UK & World News

  • 6 January 2014, 12:24

Jimmy Savile Victims Call For Single Inquiry

A single, judge-led inquiry should replace the multiple investigations currently taking place into Jimmy Savile, according to the lawyer representing some of the people abused by the late BBC presenter.

There are now at least 30 inquiries into the activities of Savile - who escaped justice after sexually abusing young people for half a century.

These take in the NHS, Crown Prosecution Service, Independent Police Complaints Commission and Her Majesty's Inspectorate of Constabulary.

Solicitor Alan Collins, who represents 60 people abused by Savile, told Sky News Online: "There should be one, single inquiry, that's the view of the victims.

"There are now so many inquiries taking place, there is a danger that an opportunity to get to the whole truth may be lost.

"But there has to be a political will for this to happen because it will need to be sanctioned by Parliament. It's make-or-break time now.

"Many of the victims have had to give evidence to the police and to some of these inquiries.

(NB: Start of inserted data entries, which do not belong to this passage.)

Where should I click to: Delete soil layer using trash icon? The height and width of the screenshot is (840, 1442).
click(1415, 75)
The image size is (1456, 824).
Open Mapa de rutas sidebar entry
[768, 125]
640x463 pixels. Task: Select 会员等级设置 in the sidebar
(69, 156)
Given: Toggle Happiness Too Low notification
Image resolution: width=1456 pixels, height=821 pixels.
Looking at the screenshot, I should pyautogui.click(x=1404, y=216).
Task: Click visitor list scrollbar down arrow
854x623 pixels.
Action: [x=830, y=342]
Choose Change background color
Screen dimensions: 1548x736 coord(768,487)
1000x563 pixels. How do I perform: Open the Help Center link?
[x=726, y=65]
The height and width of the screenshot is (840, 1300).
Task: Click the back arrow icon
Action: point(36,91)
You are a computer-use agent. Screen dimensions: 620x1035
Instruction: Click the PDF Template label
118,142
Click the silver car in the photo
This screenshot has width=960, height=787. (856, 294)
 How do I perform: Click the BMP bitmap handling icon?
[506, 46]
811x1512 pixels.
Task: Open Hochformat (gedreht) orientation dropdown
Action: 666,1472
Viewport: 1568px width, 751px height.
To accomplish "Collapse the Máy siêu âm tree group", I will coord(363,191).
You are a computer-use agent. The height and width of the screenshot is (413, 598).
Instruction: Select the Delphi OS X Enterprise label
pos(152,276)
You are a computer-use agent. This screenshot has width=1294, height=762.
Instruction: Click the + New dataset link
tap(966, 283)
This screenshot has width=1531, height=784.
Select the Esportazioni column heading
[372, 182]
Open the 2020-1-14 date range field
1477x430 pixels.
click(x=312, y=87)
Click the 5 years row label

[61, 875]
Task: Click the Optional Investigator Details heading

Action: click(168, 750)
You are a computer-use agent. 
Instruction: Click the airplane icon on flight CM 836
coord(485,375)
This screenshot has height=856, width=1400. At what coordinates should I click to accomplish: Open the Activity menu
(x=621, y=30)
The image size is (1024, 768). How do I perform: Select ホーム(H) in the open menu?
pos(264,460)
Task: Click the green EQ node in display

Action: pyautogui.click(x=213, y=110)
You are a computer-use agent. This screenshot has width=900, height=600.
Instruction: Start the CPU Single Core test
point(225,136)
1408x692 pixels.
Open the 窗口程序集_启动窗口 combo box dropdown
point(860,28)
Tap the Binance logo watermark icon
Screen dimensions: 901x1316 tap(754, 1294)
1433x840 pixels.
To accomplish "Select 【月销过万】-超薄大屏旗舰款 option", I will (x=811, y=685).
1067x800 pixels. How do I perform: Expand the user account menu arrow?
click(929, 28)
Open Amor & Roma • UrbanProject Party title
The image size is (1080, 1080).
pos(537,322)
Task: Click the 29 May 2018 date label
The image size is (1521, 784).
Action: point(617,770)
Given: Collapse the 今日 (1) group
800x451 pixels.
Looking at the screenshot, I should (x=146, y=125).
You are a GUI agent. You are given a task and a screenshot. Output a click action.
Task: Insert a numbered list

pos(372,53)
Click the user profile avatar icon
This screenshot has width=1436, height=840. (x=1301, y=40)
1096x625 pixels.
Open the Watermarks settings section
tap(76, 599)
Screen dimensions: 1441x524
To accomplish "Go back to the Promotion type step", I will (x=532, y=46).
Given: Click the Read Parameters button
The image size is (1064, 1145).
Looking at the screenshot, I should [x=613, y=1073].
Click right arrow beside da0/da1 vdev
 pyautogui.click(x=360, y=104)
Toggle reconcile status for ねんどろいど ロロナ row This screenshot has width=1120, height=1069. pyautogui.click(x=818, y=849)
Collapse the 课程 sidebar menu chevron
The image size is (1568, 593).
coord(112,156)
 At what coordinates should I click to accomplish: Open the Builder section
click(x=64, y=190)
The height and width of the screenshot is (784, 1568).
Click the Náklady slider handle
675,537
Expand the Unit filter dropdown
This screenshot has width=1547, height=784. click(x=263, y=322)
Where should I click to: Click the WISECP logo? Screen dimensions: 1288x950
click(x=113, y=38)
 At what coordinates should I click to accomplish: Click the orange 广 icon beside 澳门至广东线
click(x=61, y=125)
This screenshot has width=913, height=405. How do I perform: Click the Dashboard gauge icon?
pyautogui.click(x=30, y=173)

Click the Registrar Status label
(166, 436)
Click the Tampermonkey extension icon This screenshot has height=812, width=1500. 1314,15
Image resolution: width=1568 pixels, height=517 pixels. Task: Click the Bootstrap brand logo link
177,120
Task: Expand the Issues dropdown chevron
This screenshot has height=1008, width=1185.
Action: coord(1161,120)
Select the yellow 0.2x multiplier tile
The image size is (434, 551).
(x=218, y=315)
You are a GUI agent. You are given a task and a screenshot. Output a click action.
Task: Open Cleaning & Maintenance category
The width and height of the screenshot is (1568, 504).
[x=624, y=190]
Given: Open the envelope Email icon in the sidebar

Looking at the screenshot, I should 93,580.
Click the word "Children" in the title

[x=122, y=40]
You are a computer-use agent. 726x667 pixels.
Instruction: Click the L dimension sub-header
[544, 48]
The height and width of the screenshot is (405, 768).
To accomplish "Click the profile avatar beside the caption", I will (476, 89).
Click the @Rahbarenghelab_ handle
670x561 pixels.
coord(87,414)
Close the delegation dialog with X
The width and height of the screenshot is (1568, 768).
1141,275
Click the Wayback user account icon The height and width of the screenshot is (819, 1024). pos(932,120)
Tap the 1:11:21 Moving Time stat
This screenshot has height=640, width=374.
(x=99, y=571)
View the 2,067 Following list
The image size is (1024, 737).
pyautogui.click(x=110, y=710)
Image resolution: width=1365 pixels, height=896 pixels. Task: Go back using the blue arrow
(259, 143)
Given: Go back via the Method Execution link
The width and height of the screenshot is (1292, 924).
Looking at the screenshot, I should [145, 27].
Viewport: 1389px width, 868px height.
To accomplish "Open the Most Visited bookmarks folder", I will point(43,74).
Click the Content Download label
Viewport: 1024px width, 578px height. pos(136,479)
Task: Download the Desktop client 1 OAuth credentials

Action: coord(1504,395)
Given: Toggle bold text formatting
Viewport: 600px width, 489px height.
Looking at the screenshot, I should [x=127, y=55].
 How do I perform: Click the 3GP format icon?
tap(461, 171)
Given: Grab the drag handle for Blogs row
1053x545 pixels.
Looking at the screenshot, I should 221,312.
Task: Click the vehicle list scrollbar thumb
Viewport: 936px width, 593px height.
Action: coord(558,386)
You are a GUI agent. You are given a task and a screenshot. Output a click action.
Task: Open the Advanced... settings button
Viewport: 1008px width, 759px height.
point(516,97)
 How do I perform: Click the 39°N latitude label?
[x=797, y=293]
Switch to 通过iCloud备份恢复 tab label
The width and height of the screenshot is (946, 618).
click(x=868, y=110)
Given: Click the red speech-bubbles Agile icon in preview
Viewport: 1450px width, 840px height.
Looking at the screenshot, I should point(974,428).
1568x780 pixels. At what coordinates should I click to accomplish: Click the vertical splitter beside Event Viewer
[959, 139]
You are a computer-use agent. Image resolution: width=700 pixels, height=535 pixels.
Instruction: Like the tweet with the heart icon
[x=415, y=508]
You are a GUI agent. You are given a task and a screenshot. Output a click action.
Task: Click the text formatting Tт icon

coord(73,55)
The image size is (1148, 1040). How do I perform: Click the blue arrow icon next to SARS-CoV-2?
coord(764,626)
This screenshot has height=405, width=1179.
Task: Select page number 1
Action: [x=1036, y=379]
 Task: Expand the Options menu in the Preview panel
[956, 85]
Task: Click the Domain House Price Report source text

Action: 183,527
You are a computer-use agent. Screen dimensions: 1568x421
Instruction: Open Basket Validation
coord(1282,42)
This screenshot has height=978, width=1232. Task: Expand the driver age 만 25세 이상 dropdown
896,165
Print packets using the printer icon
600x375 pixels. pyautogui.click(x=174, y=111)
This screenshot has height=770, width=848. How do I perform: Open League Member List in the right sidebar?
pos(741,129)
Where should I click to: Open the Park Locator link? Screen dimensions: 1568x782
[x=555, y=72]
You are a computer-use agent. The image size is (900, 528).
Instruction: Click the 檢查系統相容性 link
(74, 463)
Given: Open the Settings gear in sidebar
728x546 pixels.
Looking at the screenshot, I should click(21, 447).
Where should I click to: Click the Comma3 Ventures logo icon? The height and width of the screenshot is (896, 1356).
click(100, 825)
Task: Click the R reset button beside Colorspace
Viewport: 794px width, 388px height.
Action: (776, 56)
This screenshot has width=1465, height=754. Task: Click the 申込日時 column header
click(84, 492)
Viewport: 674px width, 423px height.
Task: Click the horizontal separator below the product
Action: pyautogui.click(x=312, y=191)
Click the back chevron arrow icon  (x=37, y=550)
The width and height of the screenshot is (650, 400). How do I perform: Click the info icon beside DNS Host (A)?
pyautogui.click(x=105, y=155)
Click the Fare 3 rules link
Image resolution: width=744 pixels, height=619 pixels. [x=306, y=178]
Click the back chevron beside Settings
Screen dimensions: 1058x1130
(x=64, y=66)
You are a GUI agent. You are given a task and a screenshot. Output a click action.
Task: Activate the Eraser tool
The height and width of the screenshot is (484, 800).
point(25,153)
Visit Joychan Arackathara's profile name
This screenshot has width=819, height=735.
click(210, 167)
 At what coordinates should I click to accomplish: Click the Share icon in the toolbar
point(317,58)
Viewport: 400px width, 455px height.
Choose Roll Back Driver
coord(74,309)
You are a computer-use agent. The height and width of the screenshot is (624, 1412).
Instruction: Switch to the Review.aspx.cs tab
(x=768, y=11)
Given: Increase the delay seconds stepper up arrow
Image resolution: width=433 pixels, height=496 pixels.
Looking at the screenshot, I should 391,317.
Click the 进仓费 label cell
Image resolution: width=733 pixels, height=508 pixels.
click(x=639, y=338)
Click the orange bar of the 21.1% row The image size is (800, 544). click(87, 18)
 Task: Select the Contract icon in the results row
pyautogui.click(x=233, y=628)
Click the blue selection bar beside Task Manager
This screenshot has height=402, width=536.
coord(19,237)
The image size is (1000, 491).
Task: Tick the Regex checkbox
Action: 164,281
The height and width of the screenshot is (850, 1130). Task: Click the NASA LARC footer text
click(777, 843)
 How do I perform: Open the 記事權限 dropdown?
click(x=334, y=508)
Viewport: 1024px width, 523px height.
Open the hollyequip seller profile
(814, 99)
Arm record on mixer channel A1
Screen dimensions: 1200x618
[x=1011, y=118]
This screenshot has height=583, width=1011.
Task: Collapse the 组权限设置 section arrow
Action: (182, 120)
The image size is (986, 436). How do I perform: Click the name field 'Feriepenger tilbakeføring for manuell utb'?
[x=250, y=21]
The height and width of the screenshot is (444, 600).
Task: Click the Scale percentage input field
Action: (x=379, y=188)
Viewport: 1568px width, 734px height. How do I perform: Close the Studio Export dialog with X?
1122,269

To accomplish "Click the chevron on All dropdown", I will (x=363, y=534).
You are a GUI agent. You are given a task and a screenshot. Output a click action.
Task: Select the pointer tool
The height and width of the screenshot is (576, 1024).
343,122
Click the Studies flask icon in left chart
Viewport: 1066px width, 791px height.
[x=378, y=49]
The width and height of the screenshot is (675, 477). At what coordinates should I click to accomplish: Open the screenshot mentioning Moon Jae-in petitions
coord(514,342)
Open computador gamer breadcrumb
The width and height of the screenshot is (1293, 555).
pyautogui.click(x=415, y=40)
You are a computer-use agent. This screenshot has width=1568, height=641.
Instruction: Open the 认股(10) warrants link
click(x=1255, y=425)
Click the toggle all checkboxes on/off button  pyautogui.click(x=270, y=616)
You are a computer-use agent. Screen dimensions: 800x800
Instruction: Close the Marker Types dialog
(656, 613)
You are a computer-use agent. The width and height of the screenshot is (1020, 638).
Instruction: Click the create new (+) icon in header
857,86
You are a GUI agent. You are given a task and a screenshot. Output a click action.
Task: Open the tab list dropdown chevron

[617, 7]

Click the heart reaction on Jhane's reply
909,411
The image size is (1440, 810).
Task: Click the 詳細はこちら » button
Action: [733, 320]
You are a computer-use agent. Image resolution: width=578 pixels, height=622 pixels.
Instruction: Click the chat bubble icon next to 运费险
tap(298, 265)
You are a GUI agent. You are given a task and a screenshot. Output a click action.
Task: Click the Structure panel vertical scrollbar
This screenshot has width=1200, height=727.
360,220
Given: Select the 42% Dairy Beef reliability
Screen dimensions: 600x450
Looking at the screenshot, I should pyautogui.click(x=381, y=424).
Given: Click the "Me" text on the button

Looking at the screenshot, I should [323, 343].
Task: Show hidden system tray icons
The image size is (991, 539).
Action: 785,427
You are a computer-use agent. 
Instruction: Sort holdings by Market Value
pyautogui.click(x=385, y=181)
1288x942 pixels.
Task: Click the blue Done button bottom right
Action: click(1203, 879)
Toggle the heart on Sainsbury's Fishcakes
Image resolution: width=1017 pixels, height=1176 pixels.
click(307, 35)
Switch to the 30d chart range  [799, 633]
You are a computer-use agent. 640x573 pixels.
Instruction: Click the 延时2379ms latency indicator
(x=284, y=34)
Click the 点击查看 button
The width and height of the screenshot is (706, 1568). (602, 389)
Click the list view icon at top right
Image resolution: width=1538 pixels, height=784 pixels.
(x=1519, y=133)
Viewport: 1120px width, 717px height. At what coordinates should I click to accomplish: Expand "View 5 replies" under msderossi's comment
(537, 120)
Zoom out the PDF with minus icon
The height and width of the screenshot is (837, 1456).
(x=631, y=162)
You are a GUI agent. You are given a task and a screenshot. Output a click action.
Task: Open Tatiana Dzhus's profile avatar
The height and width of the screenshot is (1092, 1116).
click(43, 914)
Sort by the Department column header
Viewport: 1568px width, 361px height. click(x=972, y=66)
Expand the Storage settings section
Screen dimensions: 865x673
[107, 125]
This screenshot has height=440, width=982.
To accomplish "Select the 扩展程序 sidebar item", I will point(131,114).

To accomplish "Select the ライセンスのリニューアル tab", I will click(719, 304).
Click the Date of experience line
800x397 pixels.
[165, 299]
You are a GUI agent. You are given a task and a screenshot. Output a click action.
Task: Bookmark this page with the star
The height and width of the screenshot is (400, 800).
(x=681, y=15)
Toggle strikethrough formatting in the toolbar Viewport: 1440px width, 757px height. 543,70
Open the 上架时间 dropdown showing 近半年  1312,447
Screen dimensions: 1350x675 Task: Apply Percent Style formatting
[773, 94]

"People want the truth, they want two questions answered: How? And why? That's all they want."

The former DJ and TV presenter died in 2011, but a year later an ITV programme exposed him as a serial abuser.

Within weeks of it being broadcast, hundreds of people had contacted various police forces across the UK to claim they too had been abused by Savile.

Children's charity the NSPCC has received 326 calls about Savile to date since that programme aired.

There has been an 81% increase in contact to its helpline about sexual abuse and a rise of more than a quarter (30%) in calls about all types of abuse.

A NSPCC spokesman said it agreed there needed to be some way of bringing together all of the lessons learned from the inquiries currently taking place.

But the charity believes that the current inquiries should not be stopped or merged into one all-encompassing investigation, the spokesman added.

Peter Watt, the helpline's director, said the NSPCC was still receiving calls from victims and witnesses about Savile, the most recent of which was just before Christmas.

He said: "The emerging picture is that the key to stopping abuse like this is helping children to speak out and then taking them seriously when they do.

"Savile escaped justice because people didn't want to hear or believe what children were saying.

"If one glimmer of hope is to come from this torrid affair, it is that children today will be safer because we all learn to listen."

The BBC's independent inquiry into what the Corporation knew about Savile is due to report its findings this month.

Led by Dame Janet Smith, it has contacted 720 people and spoken to 140 witnesses.

Health Secretary Jeremy Hunt revealed in November that 19 hospitals are carrying out their own inquiries into Savile.